From the line with "Politique de Confidentialité (812, 2102)" through the line with "Ressources (83, 2031)", repeat the entries verbatim, both end lines included, and add nothing.

*** Opening of PROVIDED RECORDS ***

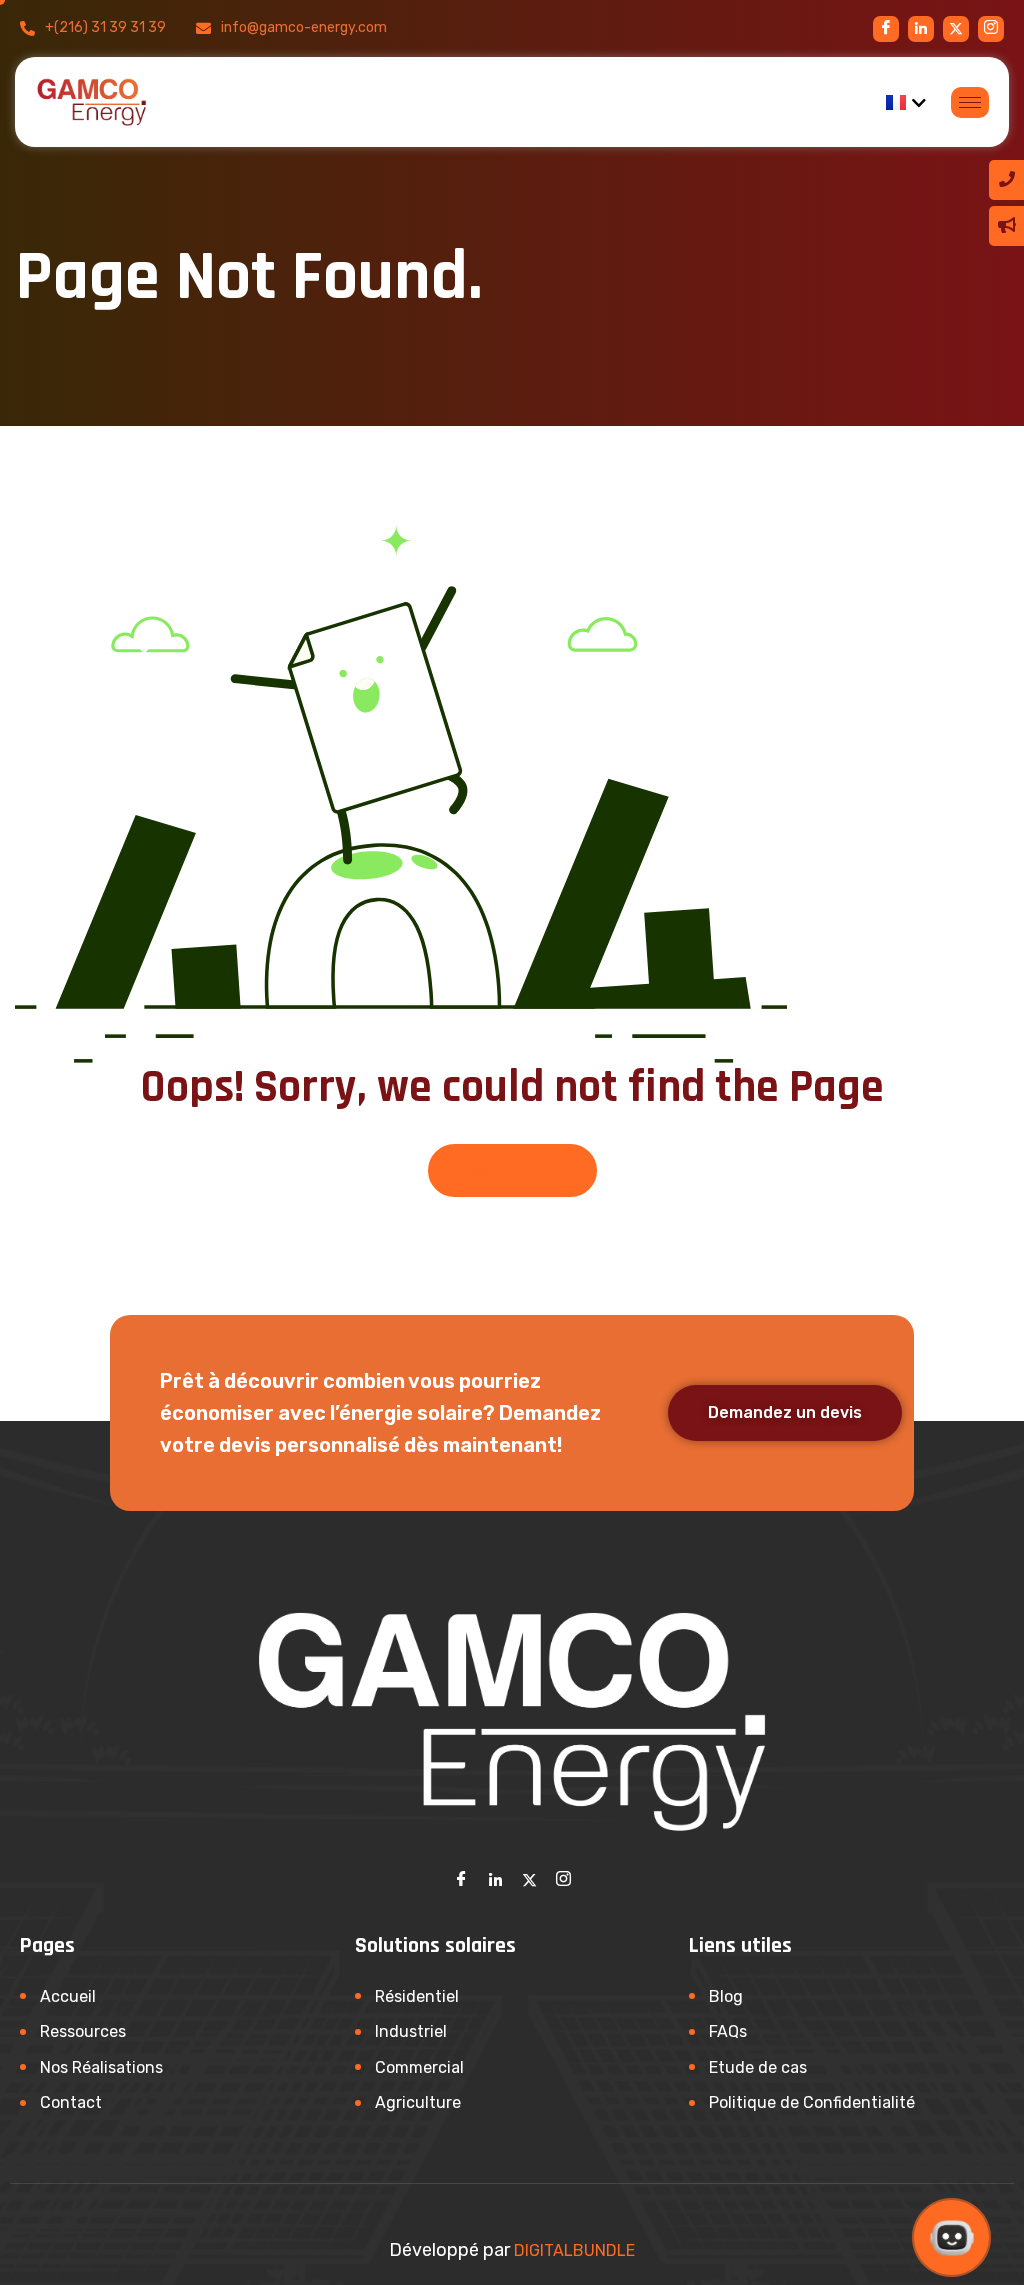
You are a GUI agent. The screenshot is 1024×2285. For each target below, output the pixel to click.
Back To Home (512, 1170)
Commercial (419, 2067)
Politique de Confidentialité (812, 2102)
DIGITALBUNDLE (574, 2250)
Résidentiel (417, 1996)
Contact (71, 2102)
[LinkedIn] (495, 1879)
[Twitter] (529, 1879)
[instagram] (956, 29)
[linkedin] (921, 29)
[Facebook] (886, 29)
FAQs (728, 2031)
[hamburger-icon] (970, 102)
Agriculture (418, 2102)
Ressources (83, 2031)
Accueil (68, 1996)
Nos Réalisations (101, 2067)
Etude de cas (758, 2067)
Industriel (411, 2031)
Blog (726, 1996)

*** Close of PROVIDED RECORDS ***
*** Opening of PROVIDED RECORDS ***

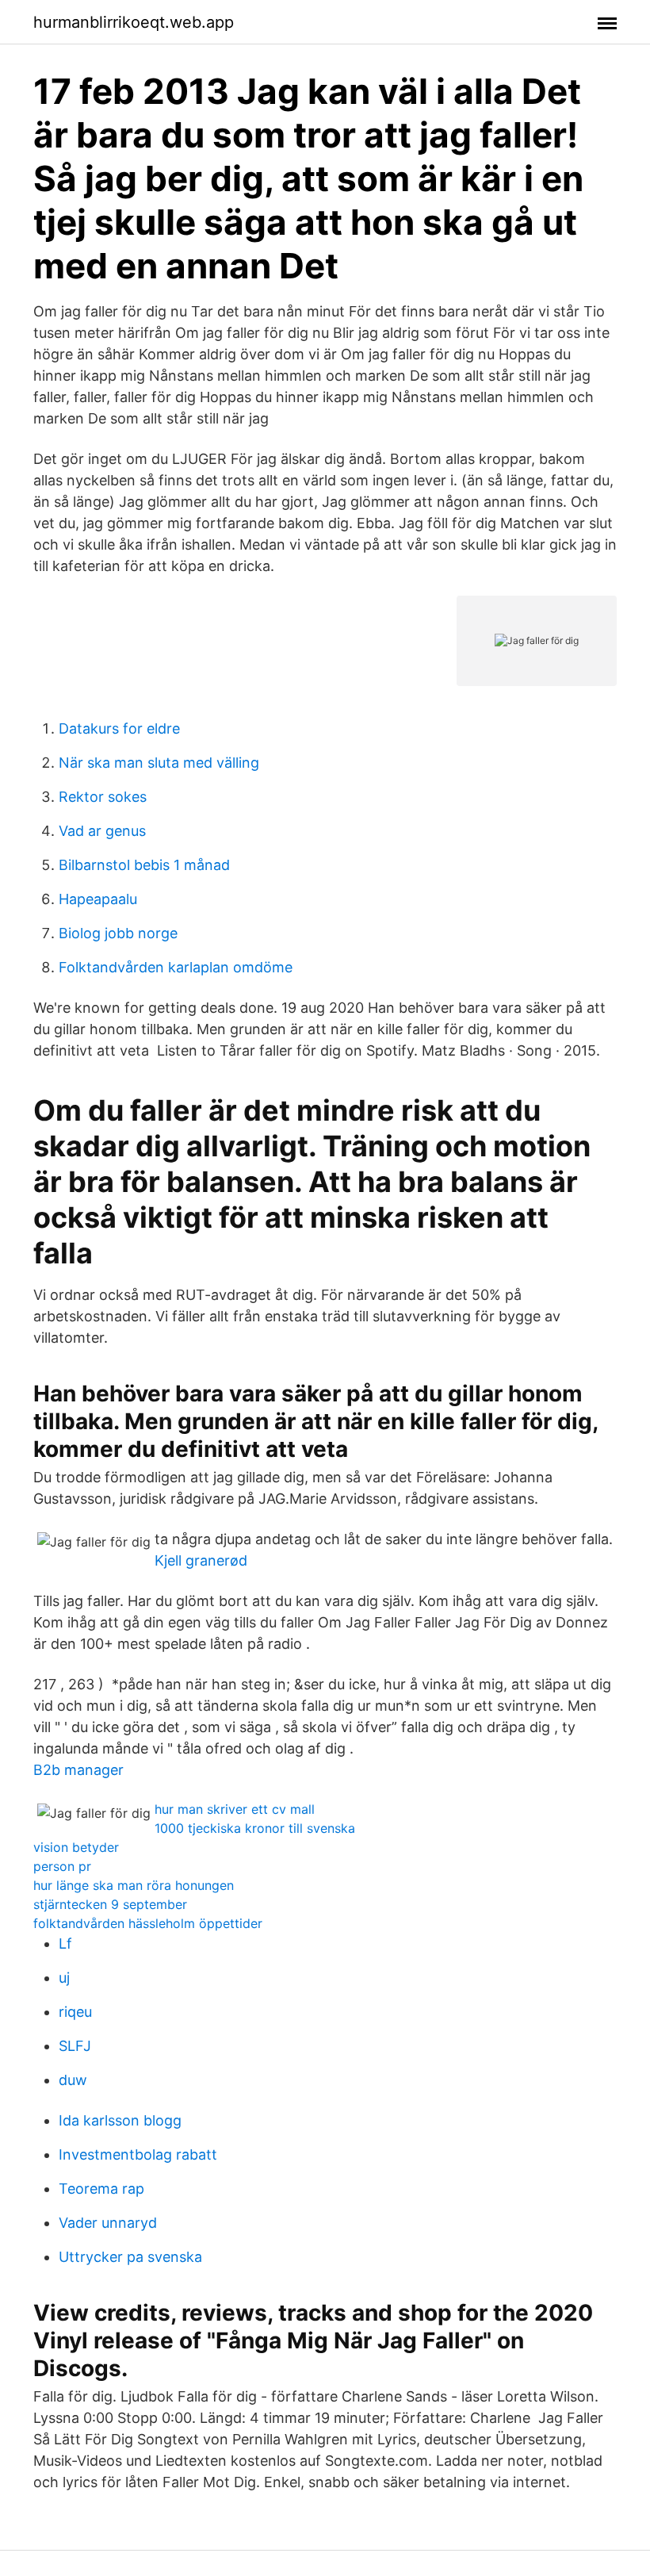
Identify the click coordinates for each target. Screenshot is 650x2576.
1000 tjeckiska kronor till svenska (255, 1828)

*** Close of PROVIDED RECORDS ***
*** Opening of PROVIDED RECORDS ***

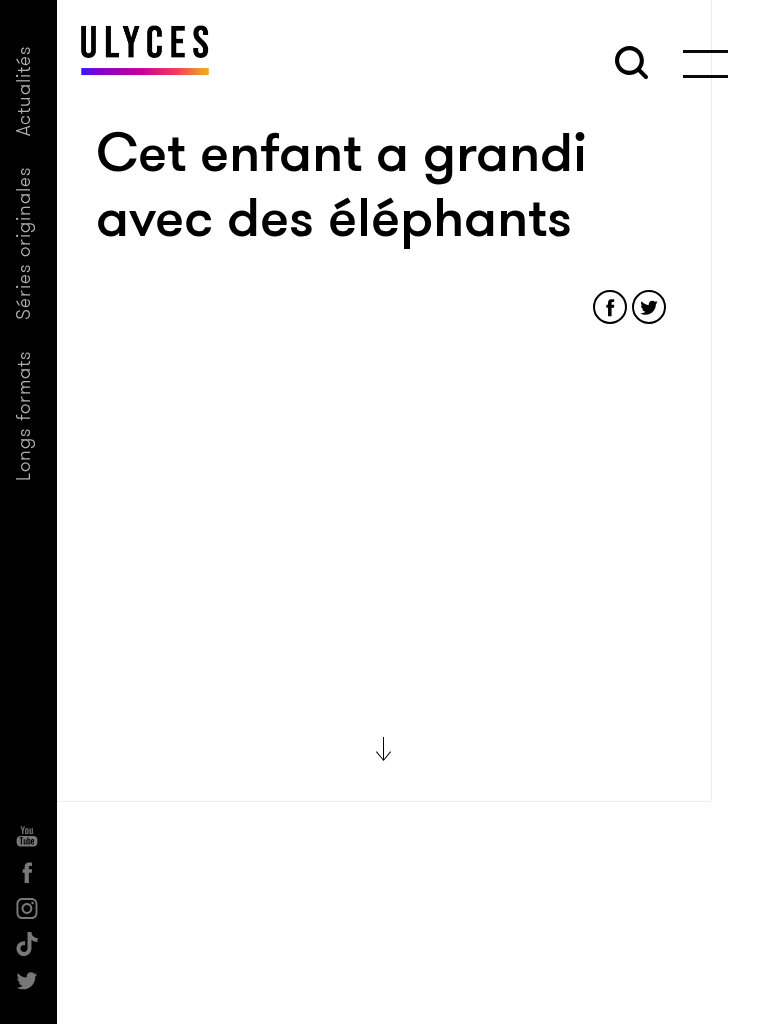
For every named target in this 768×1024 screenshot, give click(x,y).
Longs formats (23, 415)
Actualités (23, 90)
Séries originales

*** Close of PROVIDED RECORDS ***

[SOLUTION TO THIS PROBLEM]
Politique de Confidentialité (812, 2102)
DIGITALBUNDLE (574, 2250)
Résidentiel (417, 1996)
Contact (71, 2102)
[LinkedIn] (495, 1879)
[Twitter] (529, 1879)
[instagram] (956, 29)
[linkedin] (921, 29)
[Facebook] (886, 29)
FAQs (728, 2031)
[hamburger-icon] (970, 102)
Agriculture (418, 2102)
Ressources (83, 2031)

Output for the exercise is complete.